CUDA Error Prev


I am currently attempting to get a cuda enabled docker working on my jetson-nano (for balenaOS). i am using 2 different detection networks. one with darknet and one with opencv+cudnn

the detections themself work fine, but when i first run a detection with opencv, then secondly with darknet, i get the following error:

 CUDA Error Prev: operation not supported

anybody know what could cause this?

-L4T 32.4.2
-opencv 4.5.0


Usually, “operation not supported” is from an implementation issue.
For example, inference a CPU buffer with GPU.

Could you do the following experiments first?

1. Please check if GPU can work correctly within the docker.
You can test this with deviceQuery app in the CUDA sample folder.

2. Could you check if your detection can run well on GPU outside of the docker.


thanks, something does seem to be faulty with my cuda installation when building the sample.

root@7c839ba:/usr/local/cuda/samples/1_Utilities/deviceQuery# make
/usr/local/cuda-10.2/bin/nvcc -ccbin g++   -m64      -gencode arch=compute_30,code=sm_30 -gencode arch=compute_32,code=sm_32 -gencode arch=compute_53,code=sm_53 -gencode arch=compute_61,code=sm_61 -gencode arch=compute_62,code=sm_62 -gencode arch=compute_70,code=sm_70 -gencode arch=compute_72,code=sm_72 -gencode arch=compute_75,code=sm_75 -gencode arch=compute_75,code=compute_75 -o deviceQuery deviceQuery.o 
/usr/bin/ld: cannot find -lcudadevrt
/usr/bin/ld: cannot find -lcudart_static
collect2: error: ld returned 1 exit status
Makefile:303: recipe for target 'deviceQuery' failed
make: *** [deviceQuery] Error 1

note: this might be the only relevant to the devicequery

my fault, i deleted some files to reduce disk space.
./devicequery returns:

root@7c839ba:/usr/local/cuda/samples/1_Utilities/deviceQuery# ./deviceQuery 
./deviceQuery Starting...

 CUDA Device Query (Runtime API) version (CUDART static linking)

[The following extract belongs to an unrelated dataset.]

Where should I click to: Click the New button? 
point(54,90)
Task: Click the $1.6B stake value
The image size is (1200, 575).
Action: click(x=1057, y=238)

Detected 1 CUDA Capable device(s)

Device 0: "NVIDIA Tegra X1"
  CUDA Driver Version / Runtime Version          10.2 / 10.2
  CUDA Capability Major/Minor version number:    5.3
  Total amount of global memory:                 3961 MBytes (4153769984 bytes)
  ( 1) Multiprocessors, (128) CUDA Cores/MP:     128 CUDA Cores
  GPU Max Clock rate:                            922 MHz (0.92 GHz)
  Memory Clock rate:                             13 Mhz
  Memory Bus Width:                              64-bit
  L2 Cache Size:                                 262144 bytes
  Maximum Texture Dimension Size (x,y,z)         1D=(65536), 2D=(65536, 65536), 3D=(4096, 4096, 4096)
  Maximum Layered 1D Texture Size, (num) layers  1D=(16384), 2048 layers
  Maximum Layered 2D Texture Size, (num) layers  2D=(16384, 16384), 2048 layers
  Total amount of constant memory:               65536 bytes
  Total amount of shared memory per block:       49152 bytes
  Total number of registers available per block: 32768
  Warp size:                                     32
  Maximum number of threads per multiprocessor:  2048
  Maximum number of threads per block:           1024
  Max dimension size of a thread block (x,y,z): (1024, 1024, 64)
  Max dimension size of a grid size    (x,y,z): (2147483647, 65535, 65535)
  Maximum memory pitch:                          2147483647 bytes
  Texture alignment:                             512 bytes
  Concurrent copy and kernel execution:          Yes with 1 copy engine(s)
  Run time limit on kernels:                     Yes
  Integrated GPU sharing Host Memory:            Yes
  Support host page-locked memory mapping:       Yes
  Alignment requirement for Surfaces:            Yes
  Device has ECC support:                        Disabled
  Device supports Unified Addressing (UVA):      Yes
  Device supports Compute Preemption:            No
  Supports Cooperative Kernel Launch:            No
  Supports MultiDevice Co-op Kernel Launch:      No
  Device PCI Domain ID / Bus ID / location ID:   0 / 0 / 0
  Compute Mode:
     < Default (multiple host threads can use ::cudaSetDevice() with device simultaneously) >

deviceQuery, CUDA Driver = CUDART, CUDA Driver Version = 10.2, CUDA Runtime Version = 10.2, NumDevs = 1
Result = PASS

i also ran the detection using --runtime nvidia, and the detection frequency is the same

well, this seems to fix my problem as well
i used "rm -rf /usr/local/cuda/targets/aarch64-linux/lib/*.a " to clear a some space and never had the issue using --runtime nvidia.
thanks for the help

Good to know this.
Thanks for the feedback.